### Exercise description
Format the rows starting at the line that contains "Point to the blue" and ending at the line that contains "Click the Brake" as a Markdown table with two columns: Number, holding each row's number, and Text, holding its line. Leave out blank lines.

### Raw records
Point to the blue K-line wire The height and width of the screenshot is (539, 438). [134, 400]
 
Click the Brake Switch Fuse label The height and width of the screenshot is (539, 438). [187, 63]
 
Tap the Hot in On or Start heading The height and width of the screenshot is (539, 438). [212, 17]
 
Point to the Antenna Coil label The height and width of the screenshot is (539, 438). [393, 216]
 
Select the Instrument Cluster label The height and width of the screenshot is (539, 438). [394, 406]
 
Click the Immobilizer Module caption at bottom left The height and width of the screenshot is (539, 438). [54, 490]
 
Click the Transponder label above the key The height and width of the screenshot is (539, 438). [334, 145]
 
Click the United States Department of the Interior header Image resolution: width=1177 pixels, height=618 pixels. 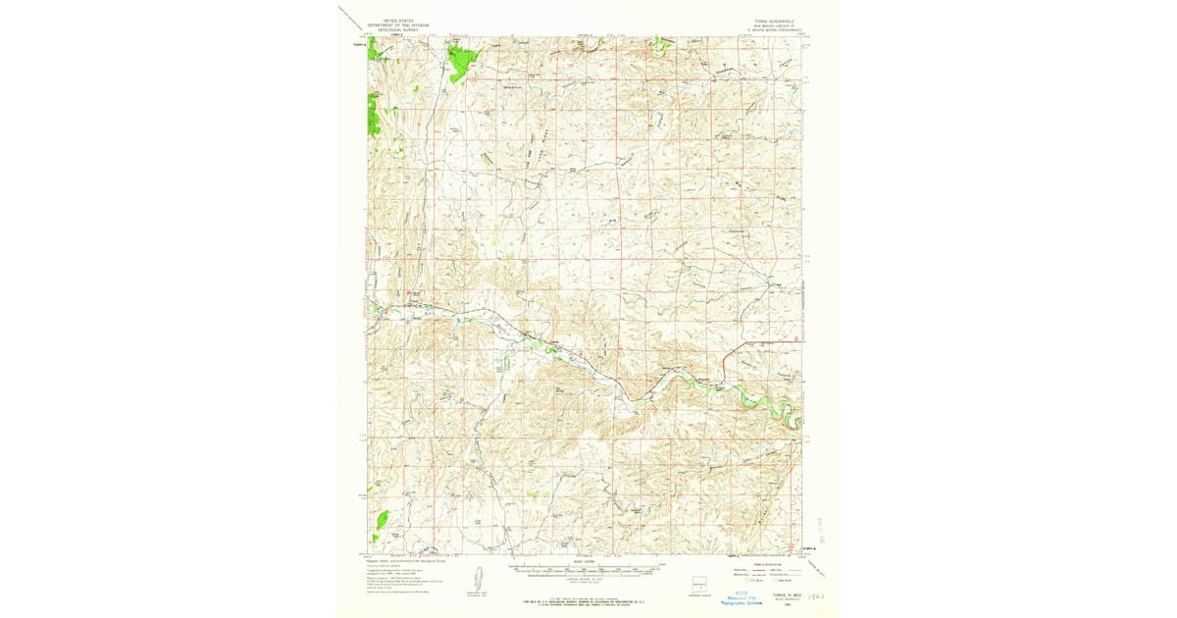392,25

--

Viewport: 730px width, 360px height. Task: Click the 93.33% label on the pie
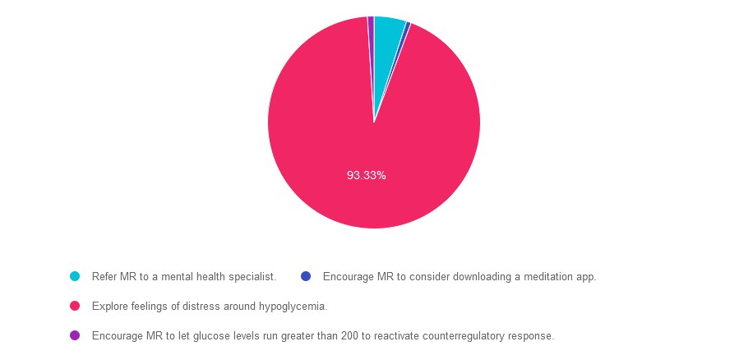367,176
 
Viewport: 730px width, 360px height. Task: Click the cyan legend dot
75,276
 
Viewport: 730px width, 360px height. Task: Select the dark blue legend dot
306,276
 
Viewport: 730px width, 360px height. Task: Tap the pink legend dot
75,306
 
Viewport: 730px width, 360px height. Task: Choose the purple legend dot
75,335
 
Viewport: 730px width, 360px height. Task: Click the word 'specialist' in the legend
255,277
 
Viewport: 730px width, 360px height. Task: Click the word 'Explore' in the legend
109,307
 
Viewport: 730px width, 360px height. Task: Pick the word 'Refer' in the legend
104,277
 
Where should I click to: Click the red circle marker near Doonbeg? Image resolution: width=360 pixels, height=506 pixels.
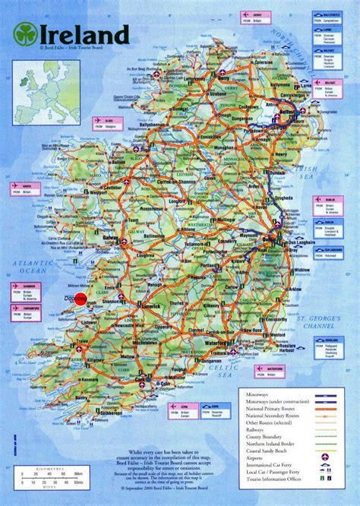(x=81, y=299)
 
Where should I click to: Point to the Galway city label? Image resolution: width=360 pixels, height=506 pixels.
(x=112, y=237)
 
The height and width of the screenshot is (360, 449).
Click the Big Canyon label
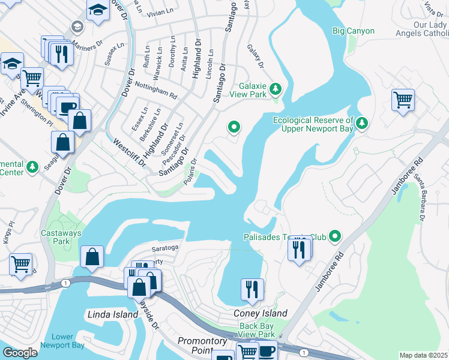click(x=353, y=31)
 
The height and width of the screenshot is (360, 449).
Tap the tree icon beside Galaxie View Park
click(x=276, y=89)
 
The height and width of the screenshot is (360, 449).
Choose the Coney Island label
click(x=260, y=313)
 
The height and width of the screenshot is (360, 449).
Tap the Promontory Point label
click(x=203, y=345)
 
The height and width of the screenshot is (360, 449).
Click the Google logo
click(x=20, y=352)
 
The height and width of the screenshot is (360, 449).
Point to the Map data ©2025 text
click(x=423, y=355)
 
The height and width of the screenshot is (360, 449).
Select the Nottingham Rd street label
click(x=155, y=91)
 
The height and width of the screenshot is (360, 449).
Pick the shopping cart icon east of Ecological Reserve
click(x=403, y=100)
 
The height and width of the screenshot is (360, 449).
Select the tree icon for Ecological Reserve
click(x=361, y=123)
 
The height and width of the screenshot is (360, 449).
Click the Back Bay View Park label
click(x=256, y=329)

...

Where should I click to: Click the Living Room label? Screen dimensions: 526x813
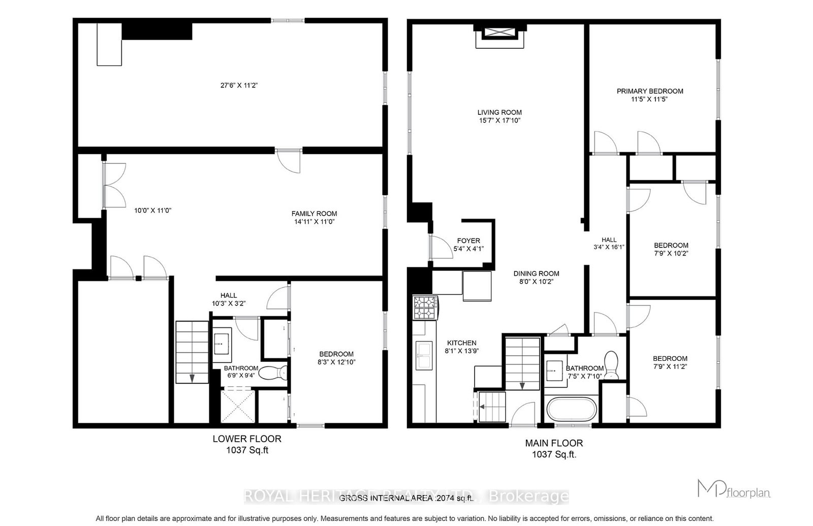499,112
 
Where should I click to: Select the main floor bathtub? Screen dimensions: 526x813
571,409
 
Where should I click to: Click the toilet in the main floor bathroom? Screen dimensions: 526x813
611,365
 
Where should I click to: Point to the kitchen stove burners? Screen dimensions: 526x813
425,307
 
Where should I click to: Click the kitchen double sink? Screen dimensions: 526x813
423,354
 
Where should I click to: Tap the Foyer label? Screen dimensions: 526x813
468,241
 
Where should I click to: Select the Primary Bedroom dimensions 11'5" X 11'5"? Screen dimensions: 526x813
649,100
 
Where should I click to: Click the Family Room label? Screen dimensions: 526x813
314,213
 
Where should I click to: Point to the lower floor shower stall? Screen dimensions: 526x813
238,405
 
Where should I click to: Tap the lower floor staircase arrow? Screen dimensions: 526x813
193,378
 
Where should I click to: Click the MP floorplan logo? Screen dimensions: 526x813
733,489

### Task result
| Number | Text |
|---|---|
| 1 | Point to the blue K-line wire The height and width of the screenshot is (539, 438). [134, 400] |
| 2 | Click the Brake Switch Fuse label The height and width of the screenshot is (539, 438). [187, 63] |